Can Capacity Market costs be recovered via a ‘mirroring’ process in the Balancing and Settlement Code?

Elexon confirmed on Monday (10 December) that Issue 76 Using the BSC to support Suppliers and the Capacity Market Arrangements has been formed and the first meeting will take place next Monday (17 December).

The outcomes of this process have the potential to enable suppliers to collect payments from their customers for the eventual payment to Capacity Market (CM) agreement holders, should the scheme be granted State Aid clearance following the suspension of the programme on 15 November after a European court ruling (read our blog here on the Court’s ruling and its impacts) and that retrospective payments are allowed that cover the current ‘standstill’ period.

Within the Balancing and Settlement Code (BSC), which all Ofgem licensed parties must become signatory too, any license holder can request an ‘issue’ be raised for deliberation by industry where there is a problem or potential improvement to current arrangements identified, but with no immediately obvious solution apparent.

The issue is debated by an issue group, which compromises self-selecting interested parties from industry, to consider potential solutions to the problem. The group has no formal powers, but can recommend that a BSC modification (for example) be raised to change rules to accommodate the solution. There is no set timetable for issue groups to conclude their deliberations, although given the importance of the topic and the desire to ascertain if solutions can be found rapidly, the current thinking is that the group will meet only once, although a second meeting is pencilled in for 20 December.
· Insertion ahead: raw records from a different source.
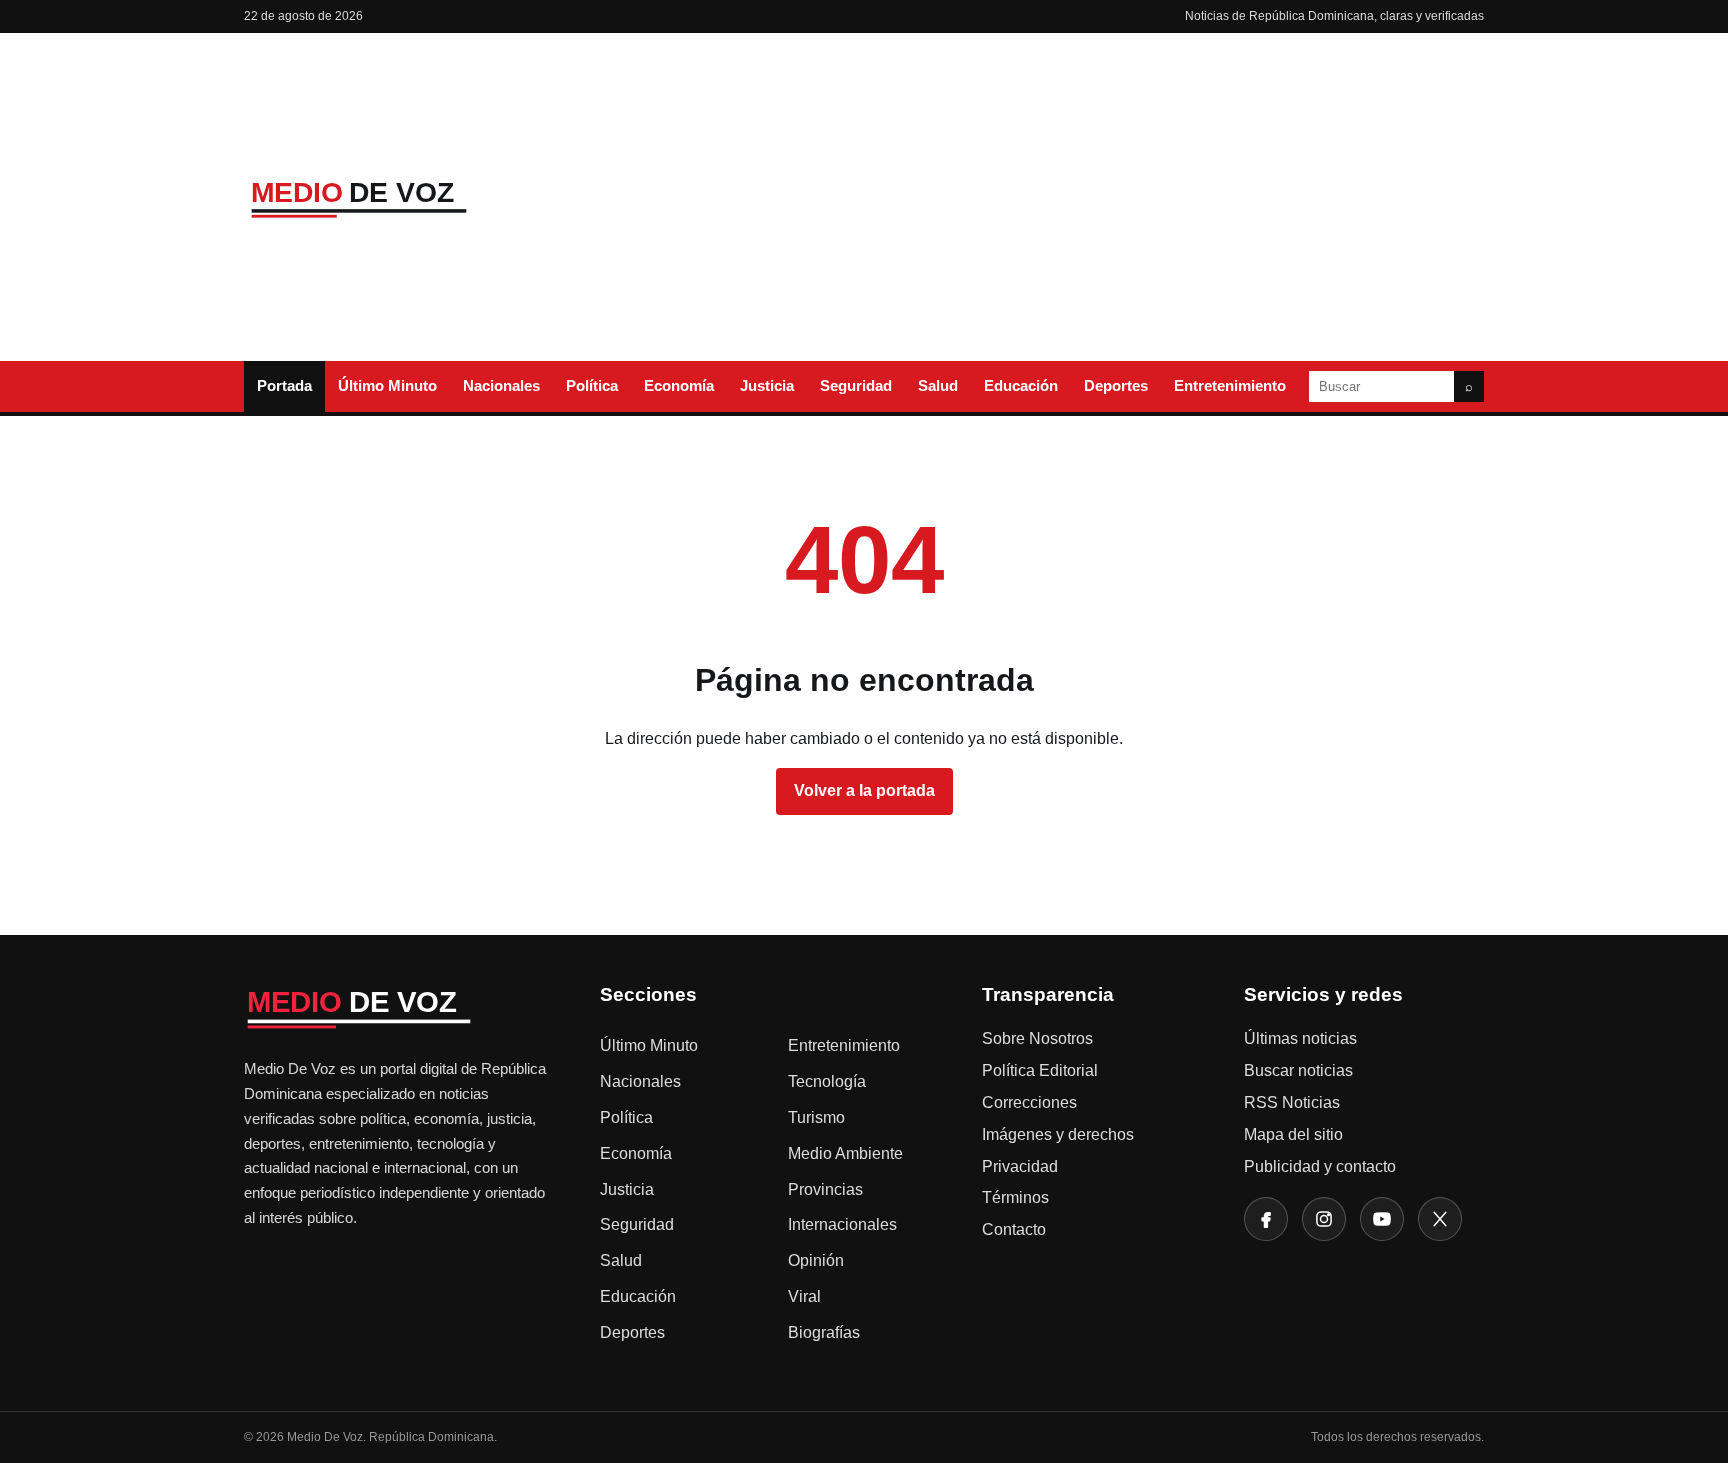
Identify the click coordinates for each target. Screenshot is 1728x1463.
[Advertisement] (1027, 197)
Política (592, 386)
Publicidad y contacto (1320, 1166)
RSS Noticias (1292, 1102)
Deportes (1116, 386)
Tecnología (827, 1081)
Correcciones (1029, 1102)
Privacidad (1020, 1166)
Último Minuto (387, 386)
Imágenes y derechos (1058, 1134)
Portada (284, 386)
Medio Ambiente (845, 1153)
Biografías (824, 1332)
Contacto (1014, 1229)
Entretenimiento (1230, 386)
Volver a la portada (864, 790)
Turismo (816, 1117)
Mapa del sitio (1293, 1134)
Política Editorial (1040, 1070)
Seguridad (856, 386)
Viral (804, 1296)
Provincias (825, 1189)
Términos (1015, 1197)
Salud (938, 386)
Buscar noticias (1298, 1070)
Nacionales (501, 386)
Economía (679, 386)
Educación (1021, 386)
Issue 76 was raised by VPI Immingham LLP and Saltend Cogeneration Company Ltd to explore if and how arrangements could be made to use BSC processes to ‘mirror’ the collection of revenue from suppliers so that if, and when, the CM is restarted it mitigates the risk for suppliers and their consumers should calls be made for retrospective payments to CM agreement holders.

The proposer’s rationale is that although the CM legal framework is wholly separate from the BSC, all suppliers charged with collecting CM payments from customers are also BSC signatories and it is BSC meters that are used to quantify CM payments due.

At first glance the proposal appears rationale and sensible, but the issue group will have numerous questions to resolve, such as those put forward in the proposal to raise the issue:

  • On what basis would revenue be collected?
  • Should the level of the charge be varied to match the payments required? (i.e. what is the gap between what has/ has not already been billed)
  • What would be the impact on supplier BSC credit cover?
  • Would funds raised need to be placed in Escrow?
  • Is it possible to a “lift and shift” clause to release payments collected when State Aid clearance is given?
  • If the EC do not sanction existing CM agreements, how are capacity market payments returned to Suppliers/ end consumers?

In addition to these important questions, the more pressing one is which of the current BSC related charges is most suitable, if any, for collecting revenues in line with those that would have been collected by the Energy Settlement Company (ESC) had the CM not been suspended?

There are many industry charges collected via the auspices of the BSC, including imbalance charges, residual cashflow reallocation charges, Supplier Volume Allocation (SVA) metering system charges, communication charges, BSC Funding Shares, and Notified Volume Charges (also known as trading charges). The issue group will need to assess the suitability of all of these, not least as some are levied on licensed generators and others are an embedded benefit (the cost of the CM is recovered from suppliers on a gross basis).

Our initial assessment is that to avoid running the risk of potentially introducing a further embedded benefit or levying charges on licensed generators (many of whom will have CM agreements) the focus should be on exploring if the SVA metering system charge (as set out in BSC section D) is the best fit for this purpose. This charge recovers some of the costs of providing the industry systems associated with supplier metering systems. The charge is levied on the number of meters registered to the supplier within a month and so would exclude licensed generators. As the charge includes import and export meters it can be argued it would not constitute an embedded benefit. The downside is that the charge is based on meter numbers, and not metered energy volume—the basis on which the ESC recovers CM charges for suppliers.

Other options are to introduce a wholly new charge, but we suspect the time and cost required to achieve this would mean its not a viable solution.

However, the deliberations could come to naught if it is found that the proposed approach does not meet BSC Objectives, which are framed around effective operation of the wholesale market and transmission system (and make no explicit reference to the CM), and more fundamentally if it is ruled that it is not legally enforceable to ask suppliers to recover revenues for a scheme that is suspended.